Preprocess the raw CNN/Dailymail story files.

1. Build summary from highlights.
2. Write story and summary to a single file where the story and summary are separated by a tab.

The data can be obtained from:

https://github.com/JafferWilson/Process-Data-of-CNN-DailyMail

Parameters:

- DATA_DIRECTORIES: The directories containing stories to process.
- OUTPUT_DIR: Where the processed stories will be stored.
- MAX_SUMMARY_SENTENCES: The maximum number of highlights used to make the summary.
- EXTENSION: The file extension to use for the processed stories.

## Parameters

In [1]:
DATA_DIRECTORIES = ['../cnn/stories', '../dailymail/stories']
OUTPUT_DIR = '../data/preprocessed_stories'
MAX_SUMMARY_SENTENCES = 2
EXTENSION = 'clean'

## Get data files

In [2]:
import glob
import os

In [3]:
FILES = []
for directory in DATA_DIRECTORIES:
    stories = glob.glob(os.path.join(directory, '*'))
    FILES.extend(stories)

In [4]:
len(FILES)

312085

In [5]:
FILES[:10]

['../cnn/stories/0001d1afc246a7964130f43ae940af6bc6c57f01.story',
 '../cnn/stories/0002095e55fcbd3a2f366d9bf92a95433dc305ef.story',
 '../cnn/stories/00027e965c8264c35cc1bc55556db388da82b07f.story',
 '../cnn/stories/0002c17436637c4fe1837c935c04de47adb18e9a.story',
 '../cnn/stories/0003ad6ef0c37534f80b55b4235108024b407f0b.story',
 '../cnn/stories/0004306354494f090ee2d7bc5ddbf80b63e80de6.story',
 '../cnn/stories/0005d61497d21ff37a17751829bd7e3b6e4a7c5c.story',
 '../cnn/stories/0006021f772fad0aa78a977ce4a31b3faa6e6fe5.story',
 '../cnn/stories/00083697263e215e5e7eda753070f08aa374dd45.story',
 '../cnn/stories/000940f2bb357ac04a236a232156d8b9b18d1667.story']

## Build story parser

In [6]:
import os
def parse(file, max_summary_sentences=None):
    with open(file) as f:
        file_id = os.path.basename(file).partition('.')[0]
        content = f.read()
        content = content.replace('\t', '<tab>')
        context, *highlights = content.split('@highlight')
        if max_summary_sentences is not None:
            highlights = highlights[:max_summary_sentences]
        summary = ' . '.join(highlights) + ' .'
        return file_id, context.strip(), summary.strip()

In [7]:
import tqdm
summaries = [parse(f, MAX_SUMMARY_SENTENCES) for f in tqdm.tqdm(FILES)]

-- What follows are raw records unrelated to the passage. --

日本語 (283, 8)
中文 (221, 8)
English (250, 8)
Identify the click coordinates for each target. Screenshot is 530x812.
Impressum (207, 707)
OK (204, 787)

100%|██████████| 312085/312085 [02:32<00:00, 2050.34it/s]


In [8]:
summaries[0]

('0001d1afc246a7964130f43ae940af6bc6c57f01',
 'It\'s official: U.S. President Barack Obama wants lawmakers to weigh in on whether to use military force in Syria.\n\nObama sent a letter to the heads of the House and Senate on Saturday night, hours after announcing that he believes military action against Syrian targets is the right step to take over the alleged use of chemical weapons.\n\nThe proposed legislation from Obama asks Congress to approve the use of military force "to deter, disrupt, prevent and degrade the potential for future uses of chemical weapons or other weapons of mass destruction."\n\nIt\'s a step that is set to turn an international crisis into a fierce domestic political battle.\n\nThere are key questions looming over the debate: What did U.N. weapons inspectors find in Syria? What happens if Congress votes no? And how will the Syrian government react?\n\nIn a televised address from the White House Rose Garden earlier Saturday, the president said he would take his c

## Calculate some basic statistics on data

Summary stats should match (when there is no limit placed on summary length and new lines are not split out)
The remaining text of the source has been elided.